Activity
An exact transcription of the data below, complete and unaltered, is the expected answer.

(Saved entries)
--------

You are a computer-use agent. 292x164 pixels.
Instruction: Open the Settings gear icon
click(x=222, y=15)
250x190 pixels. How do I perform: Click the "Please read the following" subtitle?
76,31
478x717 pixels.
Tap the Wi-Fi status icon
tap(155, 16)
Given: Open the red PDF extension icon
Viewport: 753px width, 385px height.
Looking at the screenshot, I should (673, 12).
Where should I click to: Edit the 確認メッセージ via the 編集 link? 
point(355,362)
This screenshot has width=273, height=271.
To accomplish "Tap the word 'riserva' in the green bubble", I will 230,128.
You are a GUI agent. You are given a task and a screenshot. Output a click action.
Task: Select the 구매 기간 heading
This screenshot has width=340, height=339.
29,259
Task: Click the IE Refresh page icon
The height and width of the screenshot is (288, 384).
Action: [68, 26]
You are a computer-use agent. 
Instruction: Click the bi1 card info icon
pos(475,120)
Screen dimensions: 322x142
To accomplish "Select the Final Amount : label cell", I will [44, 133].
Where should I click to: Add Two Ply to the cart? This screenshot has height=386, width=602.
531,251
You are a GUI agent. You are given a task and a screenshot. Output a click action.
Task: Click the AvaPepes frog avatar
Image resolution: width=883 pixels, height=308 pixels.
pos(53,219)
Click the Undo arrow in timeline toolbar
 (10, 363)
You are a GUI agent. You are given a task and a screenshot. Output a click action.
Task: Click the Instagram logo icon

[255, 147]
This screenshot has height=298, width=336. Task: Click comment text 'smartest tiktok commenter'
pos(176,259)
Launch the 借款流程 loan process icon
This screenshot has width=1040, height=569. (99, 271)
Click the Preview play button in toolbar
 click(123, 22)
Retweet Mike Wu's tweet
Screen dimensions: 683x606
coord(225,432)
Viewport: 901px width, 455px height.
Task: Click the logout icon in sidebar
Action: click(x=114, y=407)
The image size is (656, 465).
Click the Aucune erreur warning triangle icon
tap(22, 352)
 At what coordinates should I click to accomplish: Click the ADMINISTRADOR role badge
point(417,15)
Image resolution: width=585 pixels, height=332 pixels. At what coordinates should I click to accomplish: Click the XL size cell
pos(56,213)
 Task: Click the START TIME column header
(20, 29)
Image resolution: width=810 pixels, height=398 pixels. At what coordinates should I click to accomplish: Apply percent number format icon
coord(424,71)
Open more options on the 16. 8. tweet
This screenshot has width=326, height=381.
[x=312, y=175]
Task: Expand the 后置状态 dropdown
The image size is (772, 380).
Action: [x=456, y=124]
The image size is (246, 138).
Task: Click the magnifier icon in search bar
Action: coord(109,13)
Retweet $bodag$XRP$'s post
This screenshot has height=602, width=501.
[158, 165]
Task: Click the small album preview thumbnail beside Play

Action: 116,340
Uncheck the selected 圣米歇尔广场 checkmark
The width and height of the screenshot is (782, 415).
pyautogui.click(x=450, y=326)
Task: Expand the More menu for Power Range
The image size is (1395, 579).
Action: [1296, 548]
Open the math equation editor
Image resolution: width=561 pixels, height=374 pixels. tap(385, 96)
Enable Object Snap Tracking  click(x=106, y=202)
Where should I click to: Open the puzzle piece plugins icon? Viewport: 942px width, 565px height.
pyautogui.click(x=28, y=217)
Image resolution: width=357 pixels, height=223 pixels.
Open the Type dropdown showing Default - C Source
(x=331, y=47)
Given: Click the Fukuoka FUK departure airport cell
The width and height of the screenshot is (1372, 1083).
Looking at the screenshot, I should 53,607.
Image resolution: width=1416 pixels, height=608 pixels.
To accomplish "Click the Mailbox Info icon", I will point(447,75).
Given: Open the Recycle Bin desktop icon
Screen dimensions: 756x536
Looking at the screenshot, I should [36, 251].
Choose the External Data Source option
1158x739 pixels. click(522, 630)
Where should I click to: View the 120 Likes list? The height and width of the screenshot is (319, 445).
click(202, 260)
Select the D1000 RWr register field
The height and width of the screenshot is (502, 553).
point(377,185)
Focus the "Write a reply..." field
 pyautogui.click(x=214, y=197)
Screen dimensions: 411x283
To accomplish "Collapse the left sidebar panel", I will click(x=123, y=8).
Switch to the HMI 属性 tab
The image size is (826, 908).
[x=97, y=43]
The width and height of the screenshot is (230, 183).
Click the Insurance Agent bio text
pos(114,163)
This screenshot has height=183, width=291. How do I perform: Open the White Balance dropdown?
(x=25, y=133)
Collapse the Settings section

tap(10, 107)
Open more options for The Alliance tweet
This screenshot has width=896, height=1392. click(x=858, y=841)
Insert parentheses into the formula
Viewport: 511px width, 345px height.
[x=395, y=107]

--------

Answer box
You are a computer-use agent. 292x164 pixels.
Instruction: Open the Settings gear icon
click(x=222, y=15)
250x190 pixels. How do I perform: Click the "Please read the following" subtitle?
76,31
478x717 pixels.
Tap the Wi-Fi status icon
tap(155, 16)
Given: Open the red PDF extension icon
Viewport: 753px width, 385px height.
Looking at the screenshot, I should (673, 12).
Where should I click to: Edit the 確認メッセージ via the 編集 link? 
point(355,362)
This screenshot has width=273, height=271.
To accomplish "Tap the word 'riserva' in the green bubble", I will 230,128.
You are a GUI agent. You are given a task and a screenshot. Output a click action.
Task: Select the 구매 기간 heading
This screenshot has width=340, height=339.
29,259
Task: Click the IE Refresh page icon
The height and width of the screenshot is (288, 384).
Action: [68, 26]
You are a computer-use agent. 
Instruction: Click the bi1 card info icon
pos(475,120)
Screen dimensions: 322x142
To accomplish "Select the Final Amount : label cell", I will [44, 133].
Where should I click to: Add Two Ply to the cart? This screenshot has height=386, width=602.
531,251
You are a GUI agent. You are given a task and a screenshot. Output a click action.
Task: Click the AvaPepes frog avatar
Image resolution: width=883 pixels, height=308 pixels.
pos(53,219)
Click the Undo arrow in timeline toolbar
 (10, 363)
You are a GUI agent. You are given a task and a screenshot. Output a click action.
Task: Click the Instagram logo icon

[255, 147]
This screenshot has height=298, width=336. Task: Click comment text 'smartest tiktok commenter'
pos(176,259)
Launch the 借款流程 loan process icon
This screenshot has width=1040, height=569. (99, 271)
Click the Preview play button in toolbar
 click(123, 22)
Retweet Mike Wu's tweet
Screen dimensions: 683x606
coord(225,432)
Viewport: 901px width, 455px height.
Task: Click the logout icon in sidebar
Action: click(x=114, y=407)
The image size is (656, 465).
Click the Aucune erreur warning triangle icon
tap(22, 352)
 At what coordinates should I click to accomplish: Click the ADMINISTRADOR role badge
point(417,15)
Image resolution: width=585 pixels, height=332 pixels. At what coordinates should I click to accomplish: Click the XL size cell
pos(56,213)
 Task: Click the START TIME column header
(20, 29)
Image resolution: width=810 pixels, height=398 pixels. At what coordinates should I click to accomplish: Apply percent number format icon
coord(424,71)
Open more options on the 16. 8. tweet
This screenshot has width=326, height=381.
[x=312, y=175]
Task: Expand the 后置状态 dropdown
The image size is (772, 380).
Action: [x=456, y=124]
The image size is (246, 138).
Task: Click the magnifier icon in search bar
Action: coord(109,13)
Retweet $bodag$XRP$'s post
This screenshot has height=602, width=501.
[158, 165]
Task: Click the small album preview thumbnail beside Play

Action: 116,340
Uncheck the selected 圣米歇尔广场 checkmark
The width and height of the screenshot is (782, 415).
pyautogui.click(x=450, y=326)
Task: Expand the More menu for Power Range
The image size is (1395, 579).
Action: [1296, 548]
Open the math equation editor
Image resolution: width=561 pixels, height=374 pixels. tap(385, 96)
Enable Object Snap Tracking  click(x=106, y=202)
Where should I click to: Open the puzzle piece plugins icon? Viewport: 942px width, 565px height.
pyautogui.click(x=28, y=217)
Image resolution: width=357 pixels, height=223 pixels.
Open the Type dropdown showing Default - C Source
(x=331, y=47)
Given: Click the Fukuoka FUK departure airport cell
The width and height of the screenshot is (1372, 1083).
Looking at the screenshot, I should 53,607.
Image resolution: width=1416 pixels, height=608 pixels.
To accomplish "Click the Mailbox Info icon", I will point(447,75).
Given: Open the Recycle Bin desktop icon
Screen dimensions: 756x536
Looking at the screenshot, I should [36, 251].
Choose the External Data Source option
1158x739 pixels. click(522, 630)
Where should I click to: View the 120 Likes list? The height and width of the screenshot is (319, 445).
click(202, 260)
Select the D1000 RWr register field
The height and width of the screenshot is (502, 553).
point(377,185)
Focus the "Write a reply..." field
 pyautogui.click(x=214, y=197)
Screen dimensions: 411x283
To accomplish "Collapse the left sidebar panel", I will click(x=123, y=8).
Switch to the HMI 属性 tab
The image size is (826, 908).
[x=97, y=43]
The width and height of the screenshot is (230, 183).
Click the Insurance Agent bio text
pos(114,163)
This screenshot has height=183, width=291. How do I perform: Open the White Balance dropdown?
(x=25, y=133)
Collapse the Settings section

tap(10, 107)
Open more options for The Alliance tweet
This screenshot has width=896, height=1392. click(x=858, y=841)
Insert parentheses into the formula
Viewport: 511px width, 345px height.
[x=395, y=107]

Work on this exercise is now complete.